◆ Study material:

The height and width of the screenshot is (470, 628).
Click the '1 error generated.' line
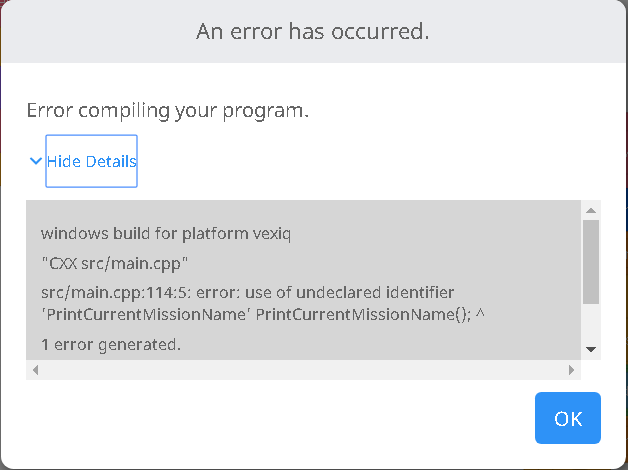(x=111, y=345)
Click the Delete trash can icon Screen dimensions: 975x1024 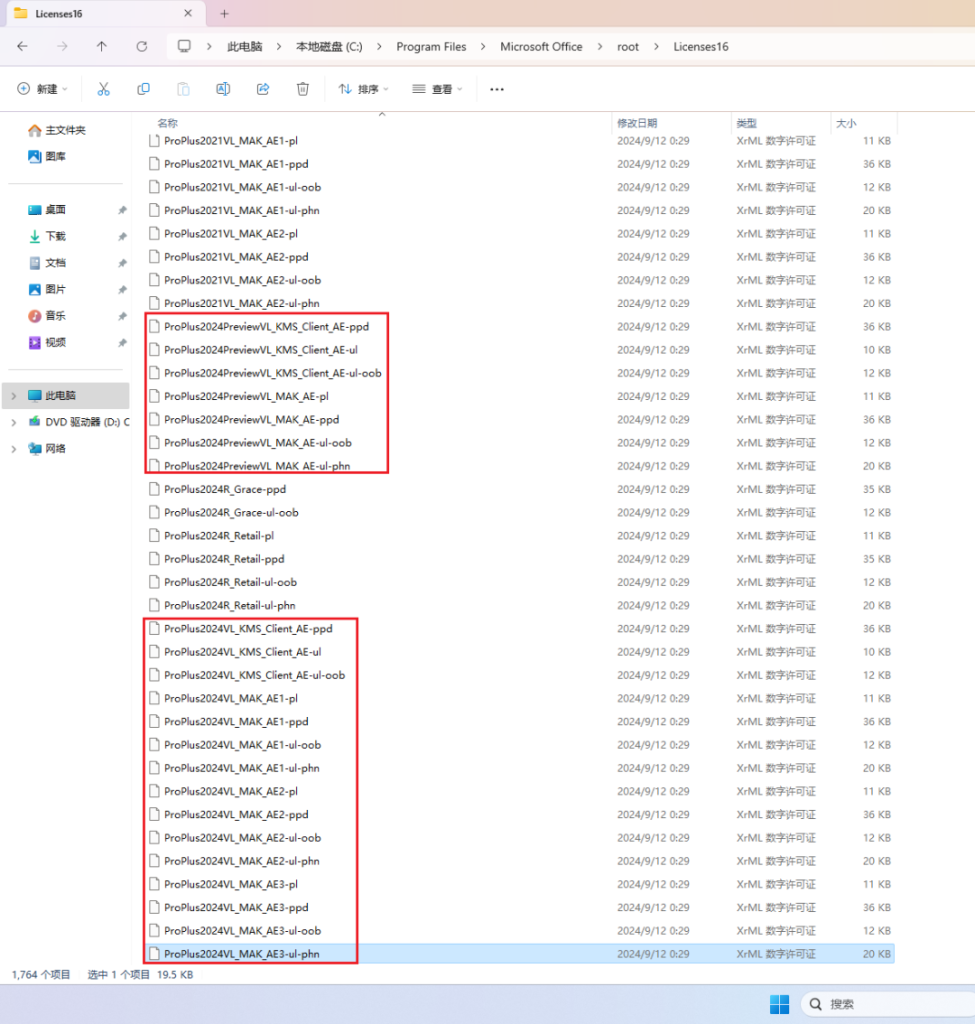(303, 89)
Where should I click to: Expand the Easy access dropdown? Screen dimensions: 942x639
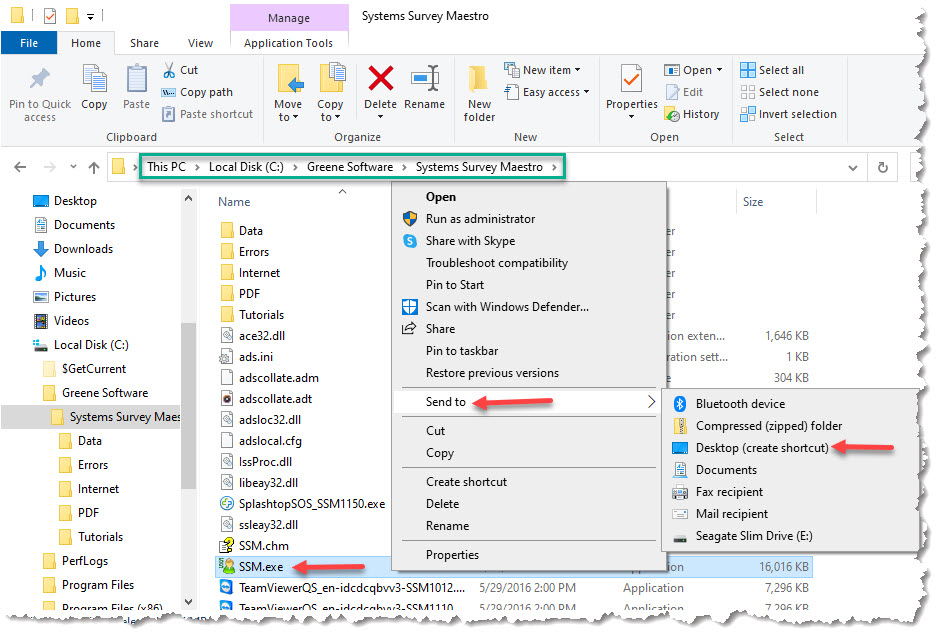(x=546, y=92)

◆ What you have to do: Restate word for word the lines from the one holding "Where should I" down through the last line of the records above, and do not include the pictures.

◆ Result for this exercise:
Where should I click to: Expand the Easy access dropdown? Screen dimensions: 942x639
(x=546, y=92)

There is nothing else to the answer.